## FIR Filtering on ARM Cortex-M3

### ALEXANDRU BÂRLEANU, VADIM BĂITOIU, ANDREI STAN Faculty of Automatic Control and Computer Engineering Gheorghe Asachi University of Iași 700050, Romania alexb@cs.tuiasi.ro, vadim.baitoiu@gmail.com, andreis@cs.tuiasi.ro

*Abstract:* - This paper describes how to implement efficient FIR filters on ARM Cortex-M3 microprocessors. Two multiply-accumulate instructions are discussed: MLA – multiply with accumulate, using 32-bit operands and producing a 32-bit result, and SMLAL – signed multiply with accumulate, using 32-bit operands and producing a 64-bit result. There are advantages and disadvantages for each instruction. It is possible, for example, to reuse the data loaded in memory and compute multiple output samples per iteration. MLA is more suitable for this technique than SMLAL. But SMLAL can provide higher accuracy than MLA. This paper gives also an insight on how to increase the filtering accuracy with non-uniform coefficient fractional wordlength. This can be useful if there are very small and very large floating-point constant coefficients.

Key-Words: - embedded software, fixed-point arithmetic, filtering algorithms, ARM Cortex-M3

## **1** Introduction

ARM Cortex-M3 is a modern, high-performance processor (32-bit) designed for embedded applications ("M" comes from microcontroller). Though it is not primarily a DSP processor, it has multiply-accumulate instructions that are very convenient for signal processing algorithms [1]. Two of them are discussed in this paper: MLA multiply with accumulate, using 32-bit operands and producing a 32-bit result, and SMLAL - signed multiply with accumulate, using 32-bit operands and producing a 64-bit result. These instructions are not something specific only to the ARM Cortex-M3 processor. MLA was introduced in the ARMv2 architecture and SMLAL was introduced in the ARMv3M architecture. (Cortex-M3 is based on the ARMv6M architecture.)

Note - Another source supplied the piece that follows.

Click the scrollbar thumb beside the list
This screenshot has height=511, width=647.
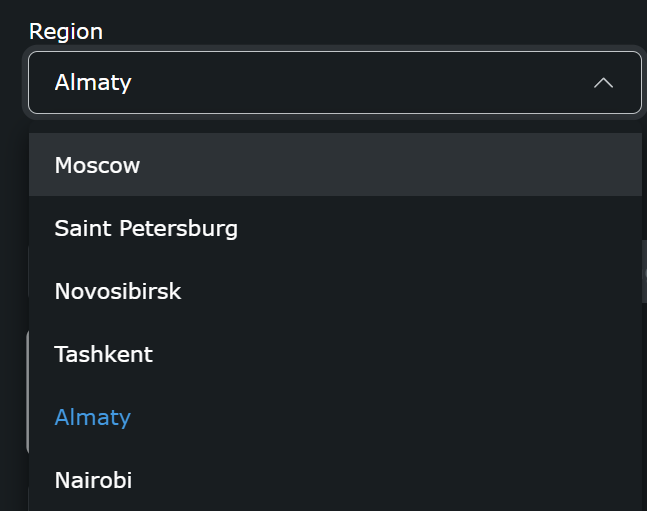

ARM Cortex-M3 processors do not have floating-point coprocessors, which means that C compilers must emulate floating-point operations. This can be a problem, because even if the compiler libraries for floating-point are highly-optimized, for standard IEEE-754 accuracy results the execution time can be very long. In such cases it is important to consider if the calculations can be done in fixedpoint format [2,3]. That would mean using integer datatypes and operations instead of floating-point. It is possible to download libraries available on the Internet [4,5,6] or write custom routines (which can be made very efficient for a particular problem).

## 2 Existing Libraries

NXP Semiconductors and STMicroelectronics provide DSP libraries for ARM Cortex-M3 microprocessors [4,5]. Both libraries contain FIR filtering routines. There are some minor differences between the two implementations like, for example, the format of input data, but in essence the implementations are the same.

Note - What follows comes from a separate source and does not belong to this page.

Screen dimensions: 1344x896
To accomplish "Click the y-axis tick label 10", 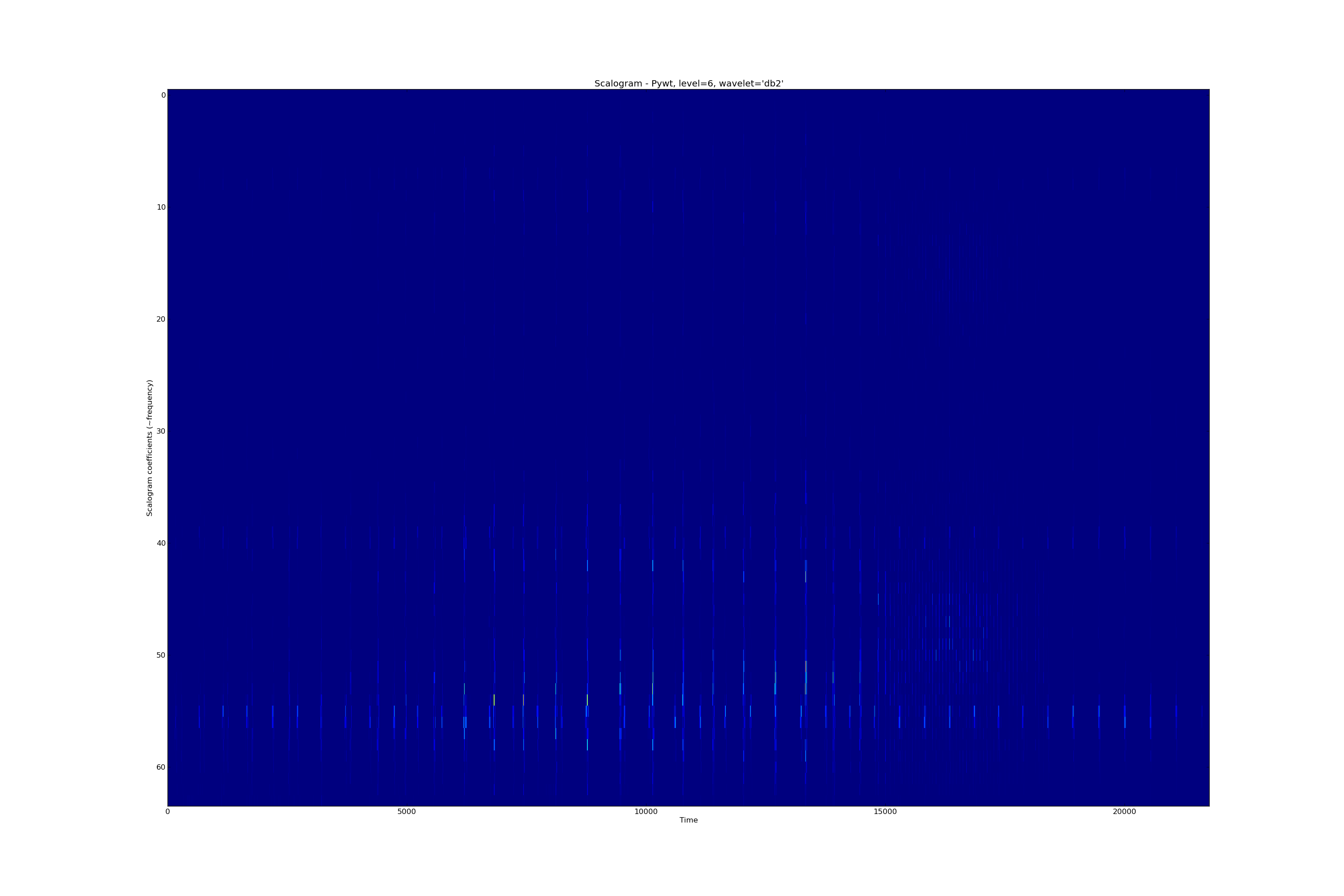I will 161,207.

ARM Cortex-M3 processors cannot load from memory and perform arithmetic operations in parallel. This aspect was taken into account in the NXP and STM FIR filtering routines. In both cases the signal is filtered in blocks, in order to minimize the number of load and store operations (the samples and coefficients read from memory are reused). This technique is described in [7]. But there are some disadvantages. The signal to be filtered is processed entirely: if M is the length of the filter and N is the length of the input signal then in one call M by N multiply-accumulate operations are performed. The number of coefficients and the number of input/output samples must be multiples of 4 for MLA or multiples of 3 or 2 for SMLAL. And the MLA instruction produces 32-bit results - this is fine for applications in which the degree of accuracy needed is not very high. But if, for example, a filter with 24-bit coefficients is wanted, then MLA is insufficient. Switching from MLA to SMLAL is not very easy, because with SMLAL the register pressure is increased and the signal must be filtered in smaller blocks.

The NXP FIR filtering routine has the following C declaration:

```
void vF_dspl_blockfir32(int *pi_y, int *pi_x,
tS_blockfir32_Coeff *pS_Coeff, int i_nsamples);
typedef struct
{
    int *pi_Coeff;
    int NTaps;
} tS_blockfir32_Coeff;
```

The input signal and coefficients are declared as 32-bit signed integers, but their values must be limited to a much smaller range than full 32-bit integer range.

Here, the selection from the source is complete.